(PROBLEM) In the text on concussion evaluation in the ED, which test is suggested for ED nurses to use as a basic cognitive screen?

(TEXT SECTION)
BEGIN

Concussion evaluation is a very common reason for presentation to the ED. Many centers discharge patients from the ED with a normal GCS and a normal head CT. But is this enough? How many of these patients would benefit from further outpatient evaluation and possible treatment?
Another study from Grant Hospital in Columbus looked at a subset of mild TBI patients from the ED who also underwent more robust neurocognitive evaluation within 48 hours of their discharge.
Here are the factoids:
- of the 6000+ trauma patients seen over a 17 month period, only 396 met the inclusion criteria (age >13, GCS 15, normal head CT, blunt trauma, no psych issues) and had a neurocognitive eval within 48 hours
- 41% were cleared for discharge without any followup or supervision. 88% of these had known or suspected loss of consciousness.
- 25% required outpatient therapy or were not safe for discharge. 81% of these had possible LOC.
- Only 28% of patients who required ongoing therapy would have met traditional ED discharge guidelines
Bottom line: First, this abstract is very poorly written. The concept comes across (barely), but is presented badly. Obviously, loss of consciousness is not much of an indicator of anything. The question is, how can we more reliably determine if a patient will need further cognitive evaluation or therapy? Gross GCS and head CT results do not seem to be enough. One solution may be to have ED nurses administer a basic cognitive screen to identify more subtle problems. The Short Blessed Test is ideal for this, and takes only a few minutes of time. And the key is to have some type of TBI clinic available to refer these patients to if they fail the test!

END

(RECORDED DATA)
BEGIN

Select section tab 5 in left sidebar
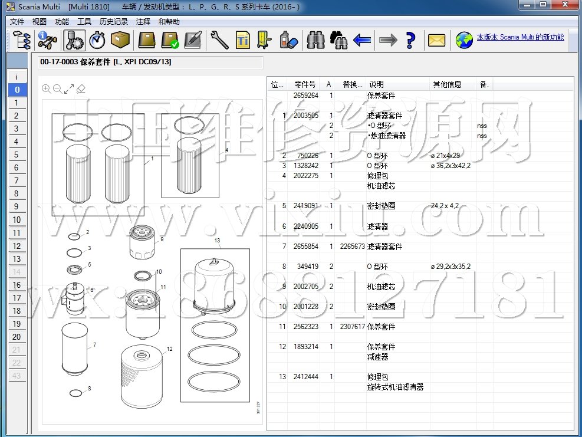The width and height of the screenshot is (582, 437). coord(17,155)
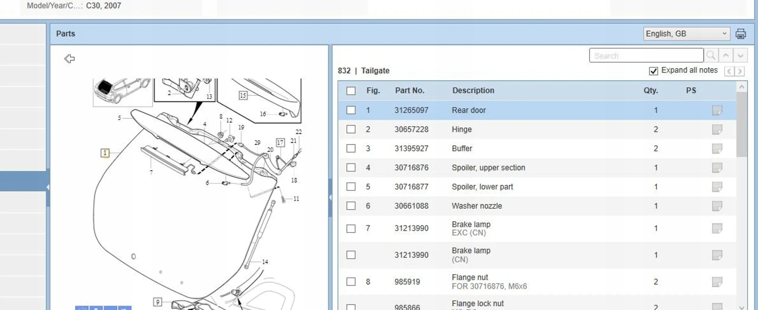Click the Description column header
The height and width of the screenshot is (310, 758).
coord(473,90)
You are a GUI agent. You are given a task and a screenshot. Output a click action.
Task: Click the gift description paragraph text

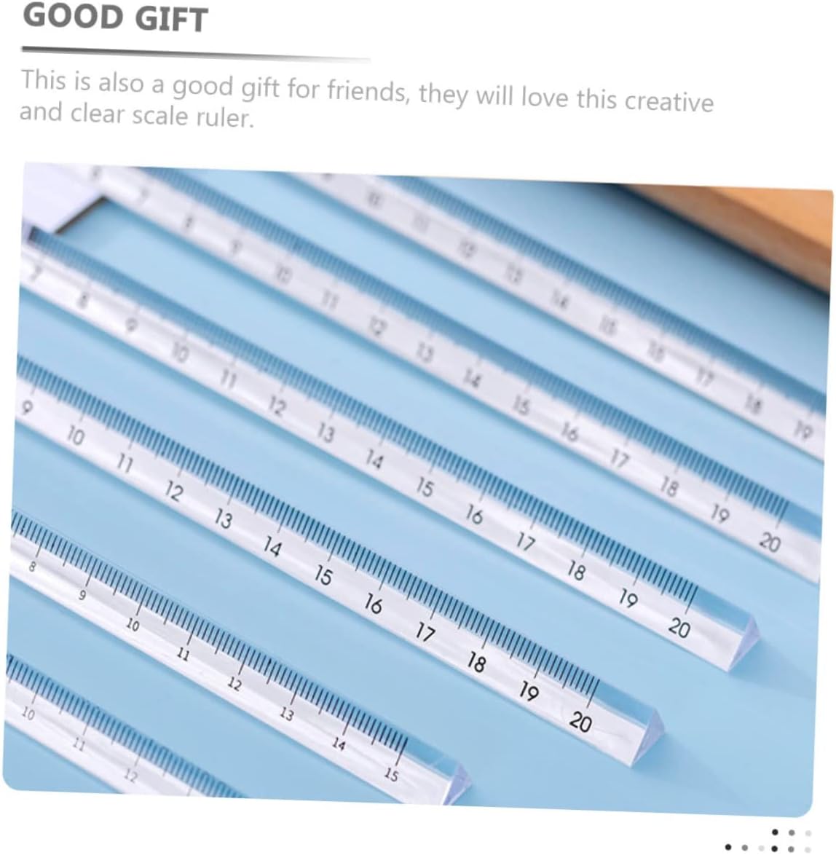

END

(PROBLEM SOLUTION) The Short Blessed Test.